The paper investigates how depth enhances the trainability of overparameterized neural networks by improving the conditioning of kernel matrices, applicable to various activation functions. It generalizes prior results on depth-related learnability degradation and demonstrates benign overfitting in deep networks, with experiments suggesting normalized ReLU can replace Batch Normalization.
We study the role of depth in training randomly initialized overparameterized neural networks. We give a general result showing that depth improves trainability of neural networks by improving the conditioning of certain kernel matrices of the input data. This result holds for arbitrary non-linear activation functions under a certain normalization. We provide versions of the result that hold for training just the top layer of the neural network, as well as for training all layers, via the neural tangent kernel.

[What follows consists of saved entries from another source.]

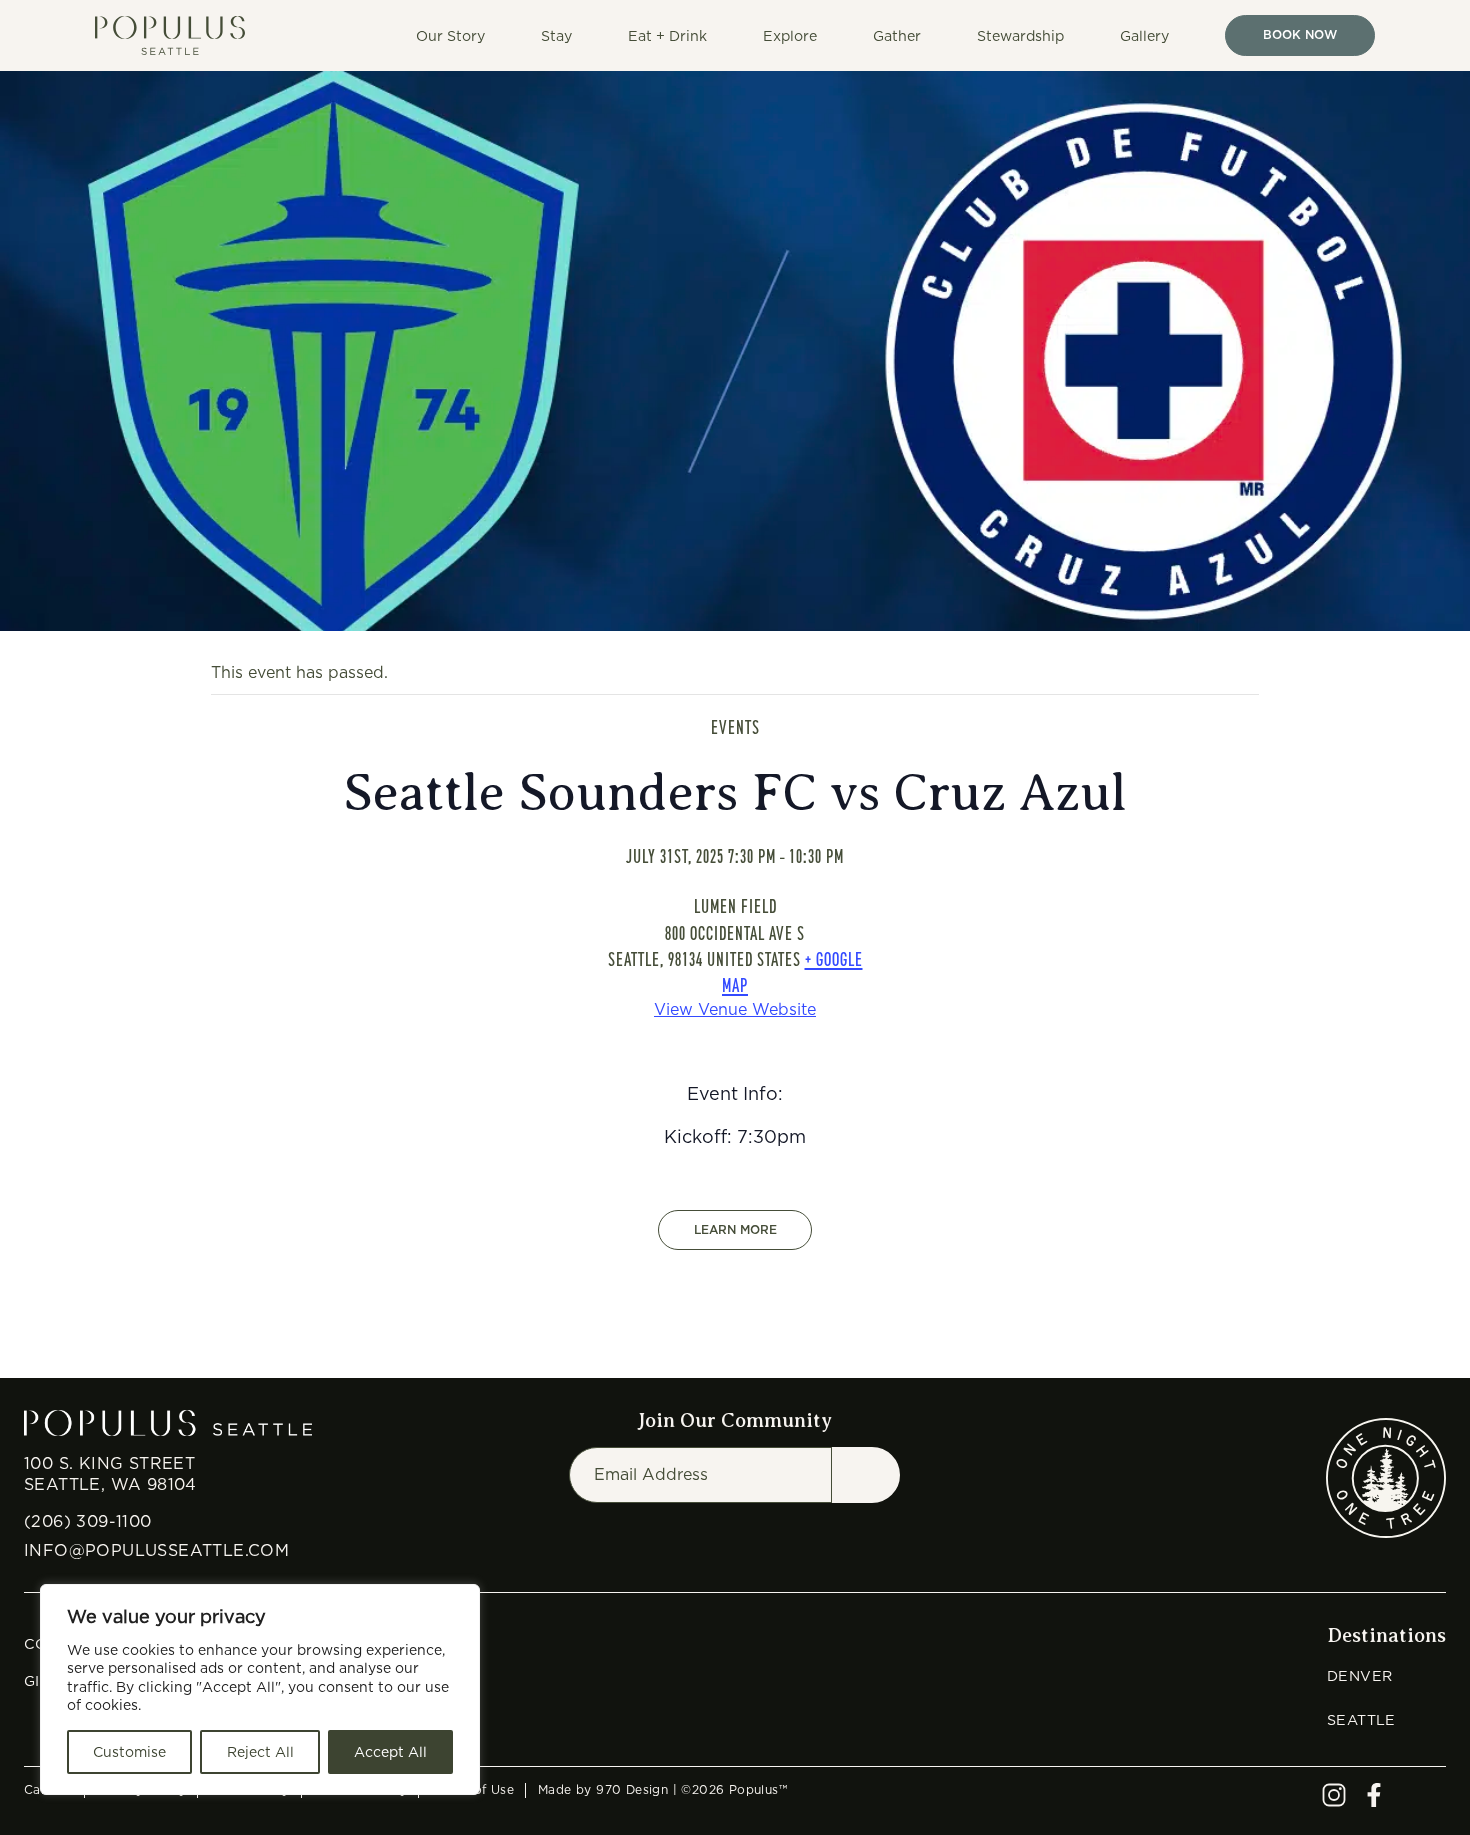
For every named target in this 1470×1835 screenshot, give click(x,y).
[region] (260, 1689)
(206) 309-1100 (88, 1521)
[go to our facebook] (1374, 1801)
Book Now (1300, 34)
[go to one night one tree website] (1386, 1478)
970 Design (632, 1789)
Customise (129, 1752)
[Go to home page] (178, 35)
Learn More (735, 1229)
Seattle (1361, 1719)
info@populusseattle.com (156, 1550)
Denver (1359, 1675)
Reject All (260, 1752)
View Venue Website (735, 1009)
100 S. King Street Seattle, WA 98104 (110, 1474)
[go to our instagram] (1334, 1801)
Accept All (390, 1752)
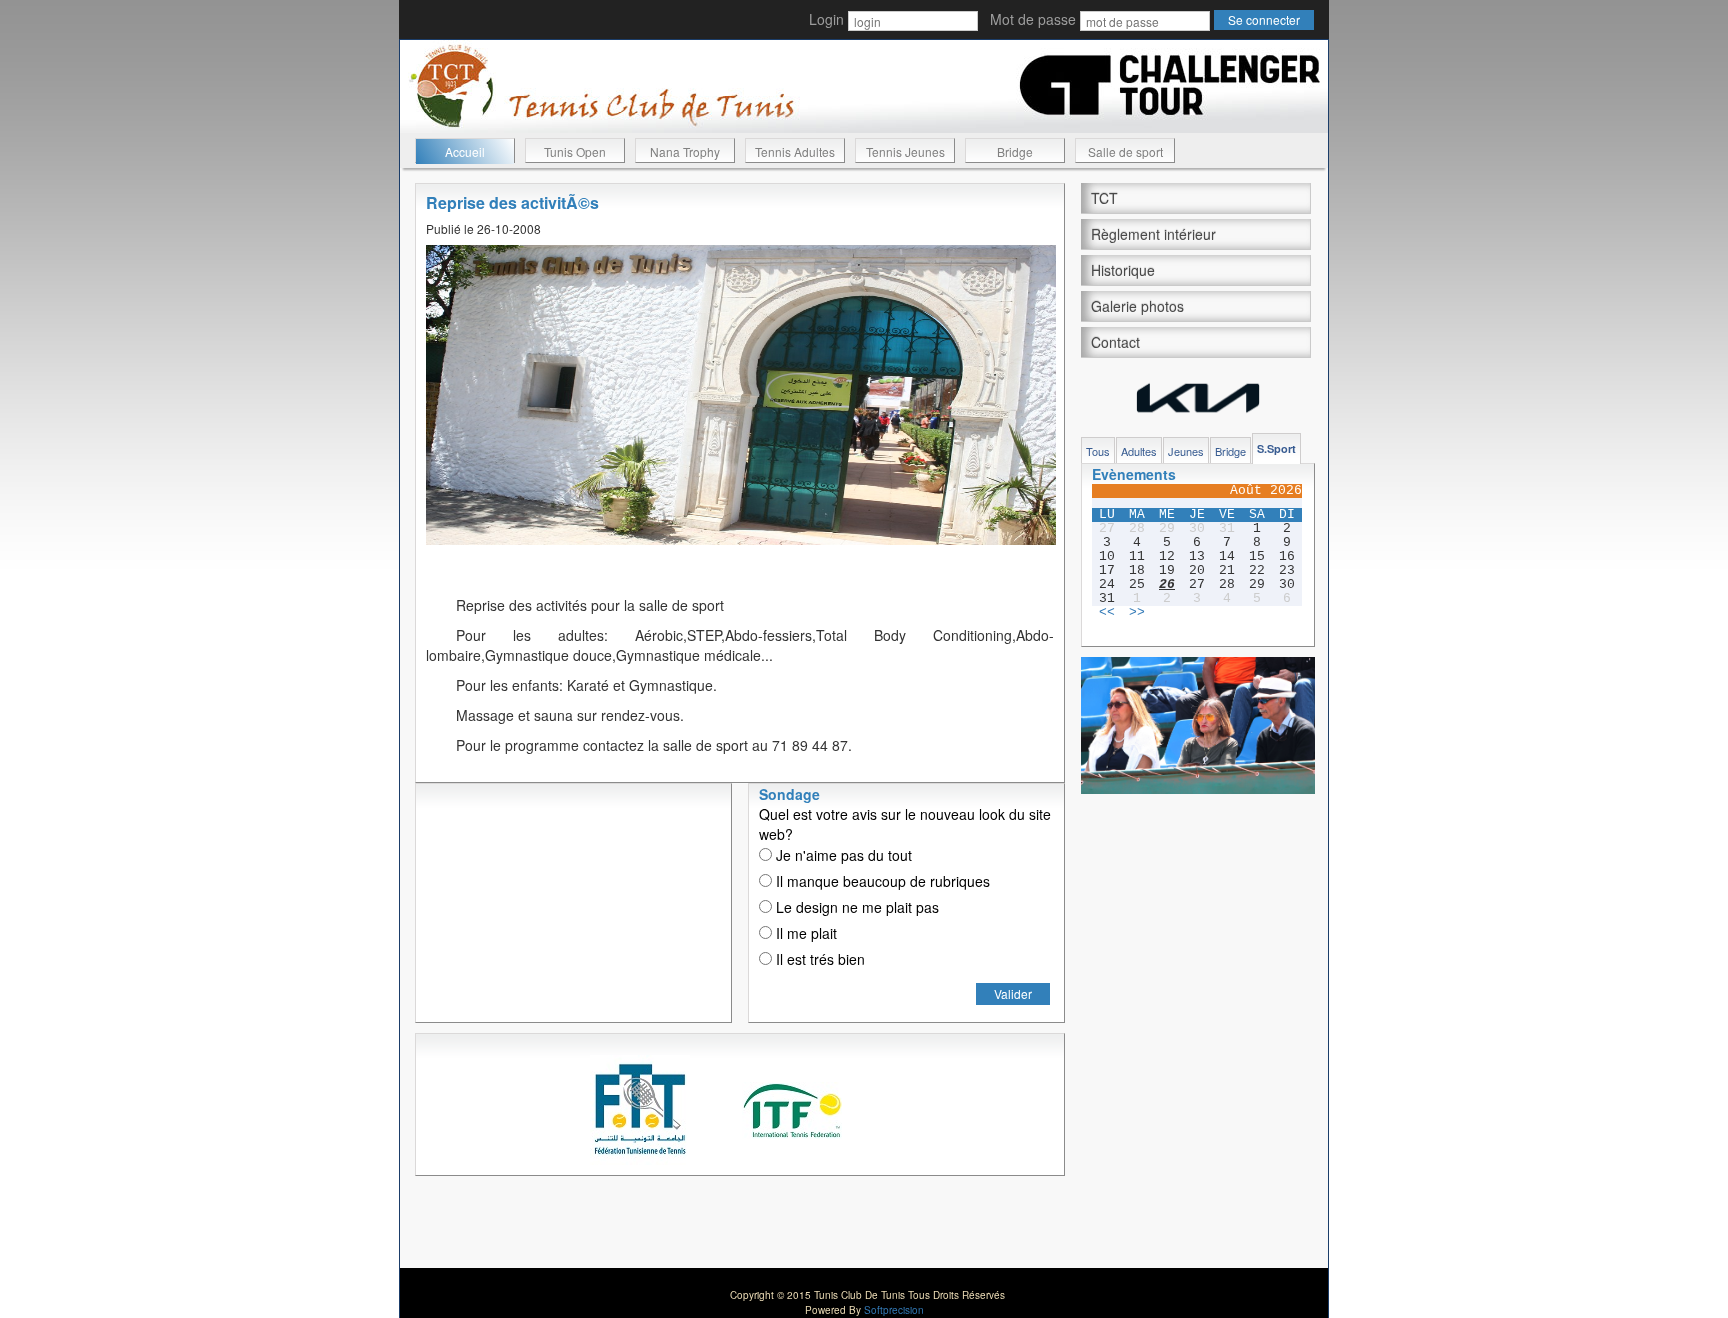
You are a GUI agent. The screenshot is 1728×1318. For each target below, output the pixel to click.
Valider (1013, 993)
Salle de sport (1125, 151)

As applications of these general results, we provide a generalization of the results of Das et al. (2019) showing that learnability of deep random neural networks with a large class of non-linear activations degrades exponentially with depth. We also show how benign overfitting can occur in deep neural networks via the results of Bartlett et al. (2019b). We also give experimental evidence that normalized versions of ReLU are a viable alternative to more complex operations like Batch Normalization in training deep neural networks.